YOUR OBJECTIVE => Everything in the entries below should be restated exactly, except for the pictures.

DATASET RECORDS =>
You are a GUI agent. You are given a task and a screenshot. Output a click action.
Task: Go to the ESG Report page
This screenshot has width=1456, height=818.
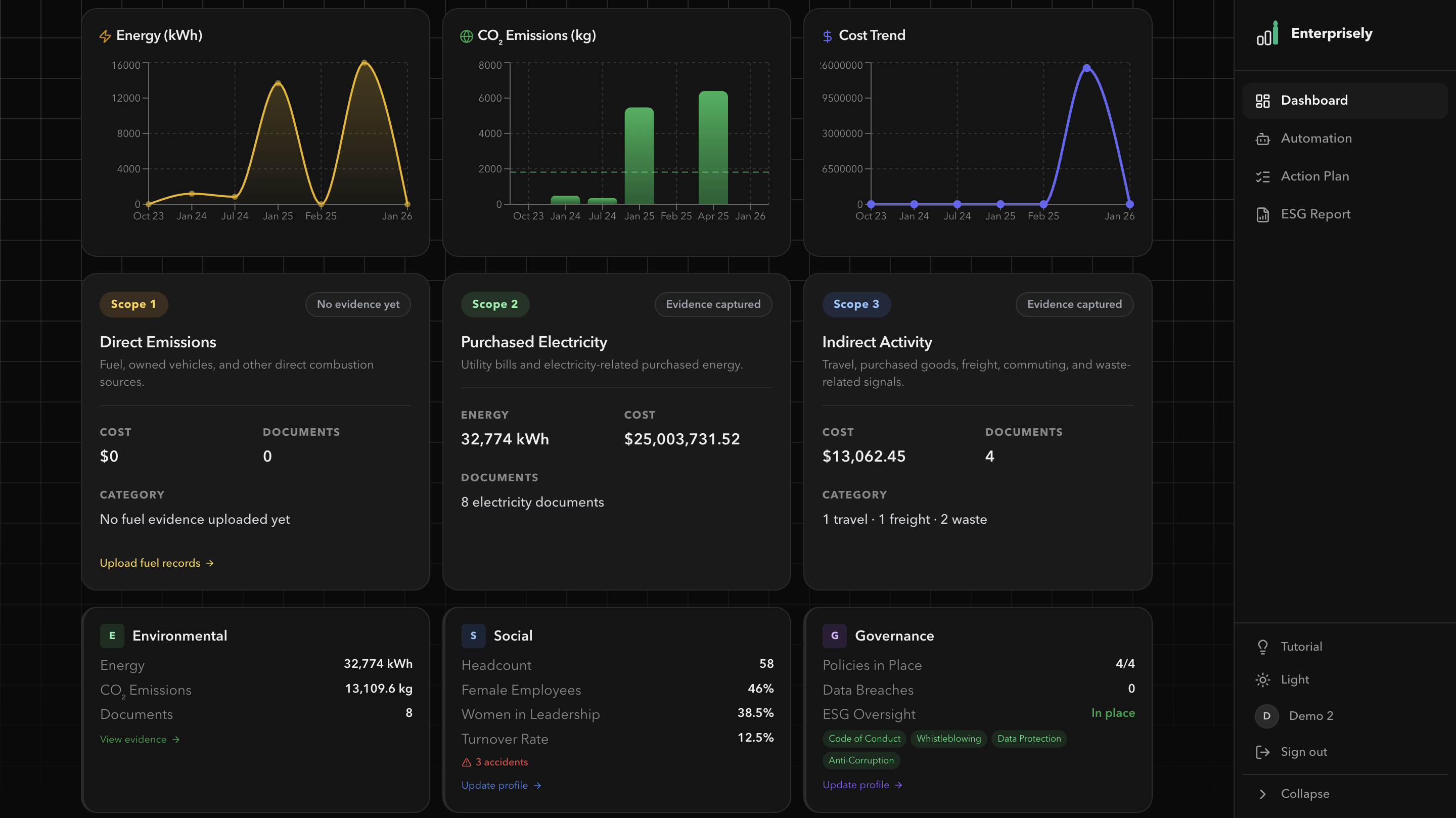point(1315,214)
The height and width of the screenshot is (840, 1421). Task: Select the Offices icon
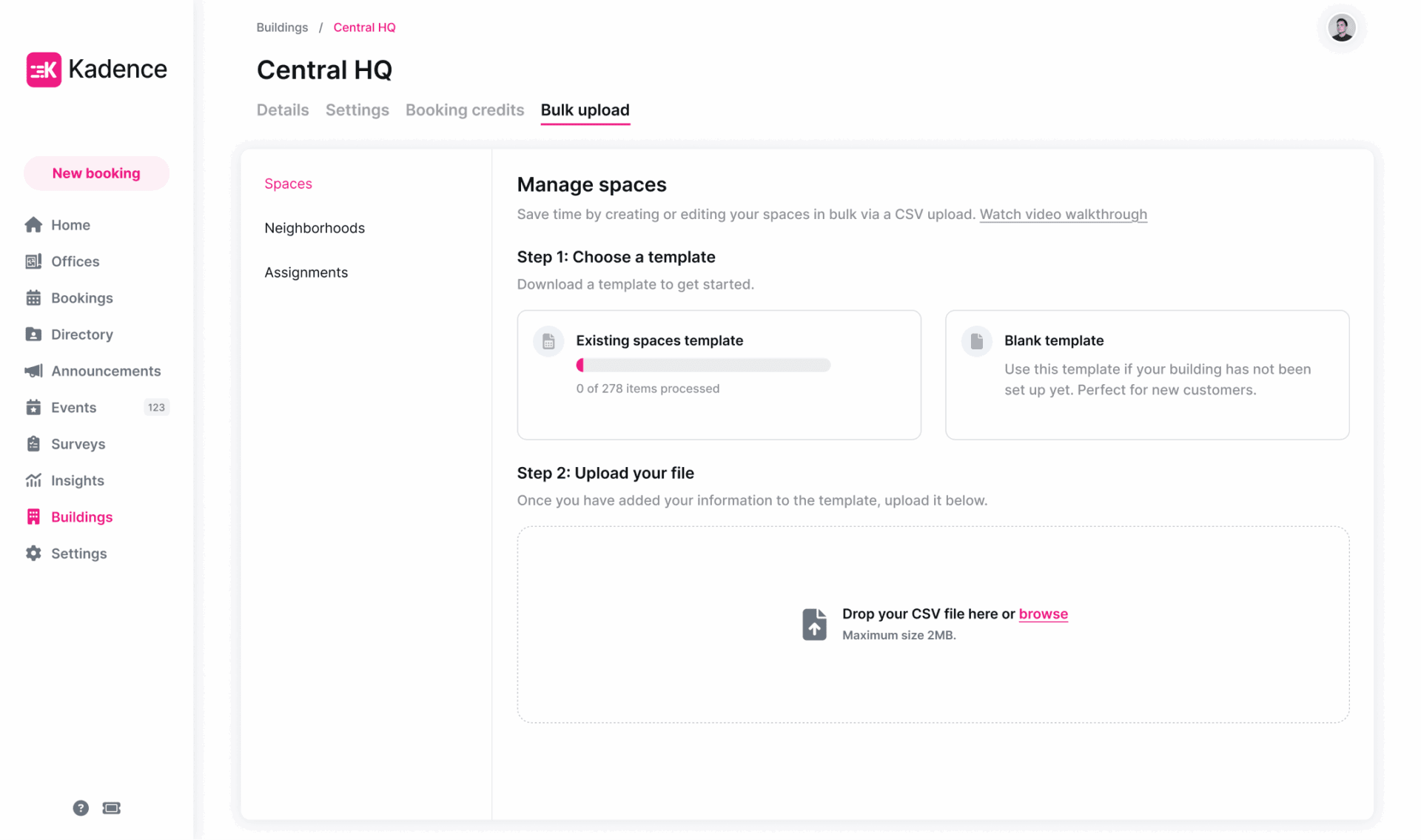pyautogui.click(x=34, y=261)
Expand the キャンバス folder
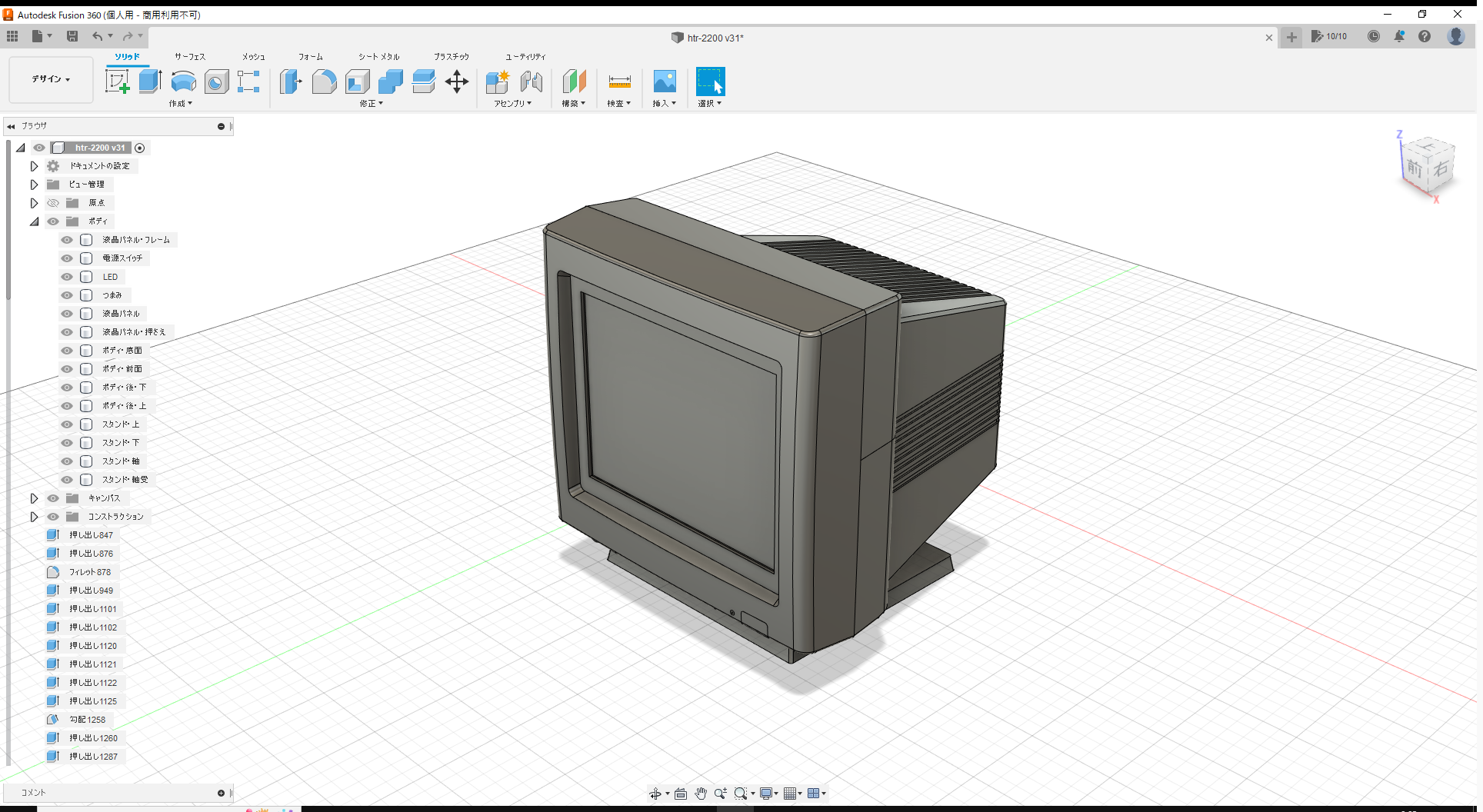 click(34, 498)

OUTPUT OF THE TASK =>
You are a GUI agent. You are given a task and a screenshot. Output a click action.
Task: Go to the ESG Report page
This screenshot has width=1456, height=818.
point(1315,214)
The height and width of the screenshot is (840, 1421). Task: Select the Offices icon
pyautogui.click(x=34, y=261)
Expand the キャンバス folder
 click(34, 498)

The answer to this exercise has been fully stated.